Heckles

Illustration by Brennan Bova

Even though it’s my native tongue, I’ll be the first one to admit the English language is full of chaotic spelling choices and nonsensical pronunciations that make you want to pull your hair out. Not only are these words maddening because of their odd construction, they’re also surprisingly common in everyday conversation.

For example, I’ve learned over the years that I can’t turn on my favourite TV game show without being reminded that the word jeopardy is cursed with what looks like re-arranged letters in the middle of its body. Every time a cashier confirms my latest purchase at the comic book store I cannot escape the fact that receipt is endowed with an obtrusive, silent p. Furthermore, whenever I get one of my much-maligned fried chicken cravings, I am painfully aware that you are not allowed to pronounce nearly half of the letters in colonel.

But by far the most infuriating of these examples is the reality that we are supposed to accept the spelling of bologna even though it’s pronounced baloney, which haunts me every time I scroll down the cheap meat section of my local grocery store.
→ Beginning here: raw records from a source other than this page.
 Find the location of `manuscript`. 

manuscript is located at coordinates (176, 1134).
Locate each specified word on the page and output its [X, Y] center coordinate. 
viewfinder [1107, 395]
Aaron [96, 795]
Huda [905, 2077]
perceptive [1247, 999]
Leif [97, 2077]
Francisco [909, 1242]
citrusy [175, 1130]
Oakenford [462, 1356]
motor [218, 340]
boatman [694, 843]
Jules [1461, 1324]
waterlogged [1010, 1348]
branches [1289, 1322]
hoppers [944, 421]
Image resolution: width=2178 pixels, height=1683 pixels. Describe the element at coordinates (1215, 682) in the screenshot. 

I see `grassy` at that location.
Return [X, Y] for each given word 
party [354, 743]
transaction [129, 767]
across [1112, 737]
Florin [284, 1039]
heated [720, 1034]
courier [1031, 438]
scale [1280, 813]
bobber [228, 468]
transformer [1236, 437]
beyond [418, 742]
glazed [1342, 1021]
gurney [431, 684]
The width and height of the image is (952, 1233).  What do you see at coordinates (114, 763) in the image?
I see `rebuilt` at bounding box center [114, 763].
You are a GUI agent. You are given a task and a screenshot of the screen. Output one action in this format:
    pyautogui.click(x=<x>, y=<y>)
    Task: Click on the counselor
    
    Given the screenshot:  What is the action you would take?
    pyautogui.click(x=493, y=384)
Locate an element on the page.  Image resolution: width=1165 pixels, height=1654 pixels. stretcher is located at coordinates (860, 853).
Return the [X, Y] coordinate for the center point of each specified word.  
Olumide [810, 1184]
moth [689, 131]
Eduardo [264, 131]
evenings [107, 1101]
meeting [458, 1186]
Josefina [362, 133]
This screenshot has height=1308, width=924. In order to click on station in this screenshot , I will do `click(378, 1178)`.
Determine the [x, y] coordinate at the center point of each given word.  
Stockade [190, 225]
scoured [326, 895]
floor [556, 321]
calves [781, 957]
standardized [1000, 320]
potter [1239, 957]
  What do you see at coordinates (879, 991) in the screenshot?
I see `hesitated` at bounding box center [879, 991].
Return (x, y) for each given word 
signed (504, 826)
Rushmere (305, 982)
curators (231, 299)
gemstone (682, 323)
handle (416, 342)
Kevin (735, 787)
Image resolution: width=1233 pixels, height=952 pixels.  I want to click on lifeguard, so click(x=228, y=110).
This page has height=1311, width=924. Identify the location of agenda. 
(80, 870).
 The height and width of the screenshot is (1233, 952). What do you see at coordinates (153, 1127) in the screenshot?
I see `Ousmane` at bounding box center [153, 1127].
Where does this disconnect between spelling and pronunciation originate from, and more importantly, why do we put up with it?

The answer to both questions is actually a lot more sinister than you’d think.

For instance, the spelling and pronunciation of receipt can be chalked up to the Latin revival craze of the 16th and 17th centuries, when the insertion of foreign letters (like a silent p) in English words was used to make documents look more fancy and intelligent. When colonel was brought into the English language in the 1500s, its pronunciation was the subject of much debate between speakers of French and Italian, until they eventually settled on a confusing compromise. As for the etymology of words like jeopardy and bologna, that comes down to the simple case of English translators being lazy and not wanting to convert these words from their original French and Italian respectively.

The common denominator between all these confusingly spelled words is that they are hopelessly stuck in the past, and their continued survival largely depends on the fact that no one has risen to challenge of modernizing these words. Instead, most people remain apathetic to these issues and proclaim that, “Well, that’s just the way it is, I guess.” That’s a pretty disheartening sentiment, especially since these kinds of attitudes have held back the non-white, non-straight, non-male population of this planet for far too long.

Now, I don’t want to suggest that the need to clarify English spelling and pronunciation is as important as women’s liberation or the civil rights movement. Instead, I just want to reiterate the idea that we, as a progressive society, should actively look to eliminate idle traditions that don’t make sense and are no longer relevant in this modern world.

In this light, I think we should start this trend by lobbying to changing the word bologna to baloney and impart this grammatical tweak with the same expediency that inspired people to get rid of barbaric practices like animal sacrifices, witch burnings, and Chinese foot binding.

That’s right — baloney is going to lead us into a brighter, more progressive future.